Quick – Kein Rückgrat ist keine Meinungsfreiheit

Wir müssen reden, wir müssen mal ein paar Begriffe klar kriegen. Warum ist das wichtig? Weil wir als Gesellschaft jegliches Rückgrat verloren haben, weil wir statt wehrhaft demokratisch scheiß-egal-liberal geworden sind.

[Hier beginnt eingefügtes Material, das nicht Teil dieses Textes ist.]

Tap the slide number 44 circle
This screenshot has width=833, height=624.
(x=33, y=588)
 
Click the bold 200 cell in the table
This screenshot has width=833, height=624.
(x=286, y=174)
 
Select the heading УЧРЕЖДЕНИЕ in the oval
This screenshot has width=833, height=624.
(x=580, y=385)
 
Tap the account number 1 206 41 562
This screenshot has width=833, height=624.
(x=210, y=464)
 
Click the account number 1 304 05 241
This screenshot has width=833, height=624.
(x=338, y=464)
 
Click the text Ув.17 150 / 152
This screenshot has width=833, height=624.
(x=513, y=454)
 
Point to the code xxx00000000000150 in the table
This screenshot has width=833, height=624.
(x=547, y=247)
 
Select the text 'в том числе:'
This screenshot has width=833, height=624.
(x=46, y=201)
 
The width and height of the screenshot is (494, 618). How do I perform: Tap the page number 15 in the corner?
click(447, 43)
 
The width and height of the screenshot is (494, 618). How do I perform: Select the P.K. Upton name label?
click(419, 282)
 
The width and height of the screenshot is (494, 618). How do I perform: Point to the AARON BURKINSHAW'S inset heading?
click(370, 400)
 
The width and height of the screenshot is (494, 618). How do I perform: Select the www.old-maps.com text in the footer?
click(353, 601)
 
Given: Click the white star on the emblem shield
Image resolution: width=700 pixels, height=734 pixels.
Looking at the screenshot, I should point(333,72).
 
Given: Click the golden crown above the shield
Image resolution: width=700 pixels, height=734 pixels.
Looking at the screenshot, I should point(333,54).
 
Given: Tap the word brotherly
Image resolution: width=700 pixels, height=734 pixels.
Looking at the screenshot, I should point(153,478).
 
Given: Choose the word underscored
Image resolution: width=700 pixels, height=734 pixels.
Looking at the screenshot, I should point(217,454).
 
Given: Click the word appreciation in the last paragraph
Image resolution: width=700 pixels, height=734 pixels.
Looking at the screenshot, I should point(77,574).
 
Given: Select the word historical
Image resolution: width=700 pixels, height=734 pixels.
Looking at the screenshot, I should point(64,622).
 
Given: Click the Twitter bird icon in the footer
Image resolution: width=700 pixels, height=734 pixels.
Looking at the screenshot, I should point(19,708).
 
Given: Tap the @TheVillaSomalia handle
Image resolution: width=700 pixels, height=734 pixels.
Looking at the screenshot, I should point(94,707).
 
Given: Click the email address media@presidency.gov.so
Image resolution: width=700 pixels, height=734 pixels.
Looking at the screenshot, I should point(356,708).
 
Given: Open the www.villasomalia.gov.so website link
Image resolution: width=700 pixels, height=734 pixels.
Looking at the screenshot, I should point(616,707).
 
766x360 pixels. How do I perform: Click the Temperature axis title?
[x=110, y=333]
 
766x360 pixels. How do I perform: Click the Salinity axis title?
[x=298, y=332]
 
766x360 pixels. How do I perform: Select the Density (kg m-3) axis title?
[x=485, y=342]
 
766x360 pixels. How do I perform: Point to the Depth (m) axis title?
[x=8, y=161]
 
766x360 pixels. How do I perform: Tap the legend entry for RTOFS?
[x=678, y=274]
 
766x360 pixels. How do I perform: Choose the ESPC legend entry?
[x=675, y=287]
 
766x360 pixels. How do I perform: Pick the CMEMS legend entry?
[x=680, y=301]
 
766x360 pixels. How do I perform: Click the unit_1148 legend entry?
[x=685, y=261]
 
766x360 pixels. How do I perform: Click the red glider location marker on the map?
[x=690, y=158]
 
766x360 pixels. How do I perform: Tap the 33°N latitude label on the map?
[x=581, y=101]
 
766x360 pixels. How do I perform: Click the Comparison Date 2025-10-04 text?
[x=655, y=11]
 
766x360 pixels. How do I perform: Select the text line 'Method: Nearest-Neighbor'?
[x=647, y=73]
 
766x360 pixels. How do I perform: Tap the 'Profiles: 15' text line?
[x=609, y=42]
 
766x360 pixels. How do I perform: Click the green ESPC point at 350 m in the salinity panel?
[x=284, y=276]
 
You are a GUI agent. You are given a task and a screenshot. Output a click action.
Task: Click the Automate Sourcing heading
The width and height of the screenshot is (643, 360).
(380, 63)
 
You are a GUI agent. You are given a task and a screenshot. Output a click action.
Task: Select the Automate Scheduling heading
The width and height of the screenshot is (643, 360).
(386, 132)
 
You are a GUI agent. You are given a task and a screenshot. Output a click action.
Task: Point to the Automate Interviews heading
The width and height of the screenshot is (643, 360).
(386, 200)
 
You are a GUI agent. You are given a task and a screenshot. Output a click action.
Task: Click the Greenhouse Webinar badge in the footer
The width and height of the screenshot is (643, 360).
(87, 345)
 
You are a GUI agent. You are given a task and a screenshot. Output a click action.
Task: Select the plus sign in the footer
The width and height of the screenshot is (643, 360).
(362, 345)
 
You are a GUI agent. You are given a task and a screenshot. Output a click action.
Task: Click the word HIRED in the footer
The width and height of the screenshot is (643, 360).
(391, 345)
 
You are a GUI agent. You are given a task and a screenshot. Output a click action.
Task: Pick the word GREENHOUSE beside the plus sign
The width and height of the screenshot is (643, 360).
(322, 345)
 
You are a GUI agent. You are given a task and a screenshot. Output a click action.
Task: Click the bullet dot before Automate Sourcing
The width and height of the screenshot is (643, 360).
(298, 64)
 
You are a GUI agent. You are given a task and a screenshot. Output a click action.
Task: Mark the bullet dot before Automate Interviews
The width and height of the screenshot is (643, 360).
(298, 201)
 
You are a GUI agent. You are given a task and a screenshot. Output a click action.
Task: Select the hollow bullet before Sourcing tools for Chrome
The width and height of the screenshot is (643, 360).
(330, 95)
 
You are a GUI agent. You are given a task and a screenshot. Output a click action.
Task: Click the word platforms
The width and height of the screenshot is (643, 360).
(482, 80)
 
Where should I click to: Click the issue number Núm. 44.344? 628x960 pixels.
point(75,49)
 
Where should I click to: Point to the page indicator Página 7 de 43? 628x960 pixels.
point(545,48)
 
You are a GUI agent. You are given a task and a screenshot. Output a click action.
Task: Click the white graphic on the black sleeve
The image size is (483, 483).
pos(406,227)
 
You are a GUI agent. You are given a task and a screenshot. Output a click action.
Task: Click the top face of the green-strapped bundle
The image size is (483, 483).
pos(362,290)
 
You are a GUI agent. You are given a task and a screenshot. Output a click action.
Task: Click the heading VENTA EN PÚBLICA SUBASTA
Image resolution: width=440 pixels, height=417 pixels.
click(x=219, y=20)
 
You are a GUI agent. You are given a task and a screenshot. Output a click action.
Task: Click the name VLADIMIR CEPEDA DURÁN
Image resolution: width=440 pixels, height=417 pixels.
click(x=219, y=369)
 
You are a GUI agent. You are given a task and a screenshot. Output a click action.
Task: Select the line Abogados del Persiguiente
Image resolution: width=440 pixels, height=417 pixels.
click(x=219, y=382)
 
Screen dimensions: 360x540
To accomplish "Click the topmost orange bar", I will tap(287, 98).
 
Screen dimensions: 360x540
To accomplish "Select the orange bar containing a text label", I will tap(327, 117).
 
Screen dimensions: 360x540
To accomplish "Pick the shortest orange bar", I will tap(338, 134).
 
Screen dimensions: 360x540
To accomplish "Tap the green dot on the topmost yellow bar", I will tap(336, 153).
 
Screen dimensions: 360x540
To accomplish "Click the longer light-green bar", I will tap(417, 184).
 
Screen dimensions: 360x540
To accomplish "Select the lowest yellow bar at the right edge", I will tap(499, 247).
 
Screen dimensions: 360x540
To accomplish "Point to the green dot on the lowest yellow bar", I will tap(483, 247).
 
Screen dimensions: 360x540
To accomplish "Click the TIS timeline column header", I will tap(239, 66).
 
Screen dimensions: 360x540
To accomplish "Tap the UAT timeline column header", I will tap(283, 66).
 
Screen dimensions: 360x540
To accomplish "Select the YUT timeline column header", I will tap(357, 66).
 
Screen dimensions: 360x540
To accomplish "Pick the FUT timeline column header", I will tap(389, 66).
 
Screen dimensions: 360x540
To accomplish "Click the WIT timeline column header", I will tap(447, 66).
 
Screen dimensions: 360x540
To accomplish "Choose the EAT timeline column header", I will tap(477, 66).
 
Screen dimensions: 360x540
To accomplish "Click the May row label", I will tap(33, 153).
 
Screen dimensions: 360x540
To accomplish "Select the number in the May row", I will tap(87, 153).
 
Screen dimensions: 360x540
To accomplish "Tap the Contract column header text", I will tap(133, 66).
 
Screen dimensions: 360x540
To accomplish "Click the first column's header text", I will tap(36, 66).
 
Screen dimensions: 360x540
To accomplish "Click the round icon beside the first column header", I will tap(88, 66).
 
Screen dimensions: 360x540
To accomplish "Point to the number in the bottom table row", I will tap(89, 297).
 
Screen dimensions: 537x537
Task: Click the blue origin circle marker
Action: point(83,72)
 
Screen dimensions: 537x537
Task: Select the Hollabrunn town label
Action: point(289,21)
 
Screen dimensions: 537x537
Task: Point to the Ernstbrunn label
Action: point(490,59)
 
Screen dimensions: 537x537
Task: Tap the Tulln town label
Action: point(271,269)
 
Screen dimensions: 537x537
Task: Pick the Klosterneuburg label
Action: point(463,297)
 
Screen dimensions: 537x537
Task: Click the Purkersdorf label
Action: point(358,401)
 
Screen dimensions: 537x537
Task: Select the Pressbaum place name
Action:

Das hat, wenn ich sehr positiv denke, mit dem völligen Missverständnis des Grundrechts auf Meinungsfreiheit zu tun. Ich wünsche mir, dass es ein Missverständnis ist, ich weiß aber auch, dass „Meinungsfreiheit“ oft ein Feigenblatt ist, mit dem Menschen ihre Menschenfeindlichkeit kaschieren wollen. Aber lösen wir erst mal das mit dem Missverständnis auf: Bei Meinungsfreiheit geht es um das Recht, seine Meinung frei sagen zu dürfen. Der Staat darf Menschen nicht wegen ihrer Meinung verfolgen. Er darf ihnen nicht verbieten, ihre Meinung zu sagen.

Das hat natürlich eine Grenze da, wo die vermeintliche Meinungsäußerung ein Verbrechen beinhaltet, zum Beispiel Drohungen und Beleidigungen. Die Grenze muss klar sein, dafür haben wir ein Grundgesetz, dass jedem Menschen seine Würde garantiert. Wenn Menschen anderen Menschen mit dem Wiedereröffnen von KZs drohen, dann ist das natürlich keine Meinung, sondern eine Drohung, dass Massenmord ins Haus steht. Das ist keine Meinung, das ist ein Angriff auf die solidarische Gesellschaft und die Verfassung. Da muss der Staat eingreifen und wenn er es nicht macht, dann vergisst er seine Pflicht und seine Orientierung an eben der Verfassung.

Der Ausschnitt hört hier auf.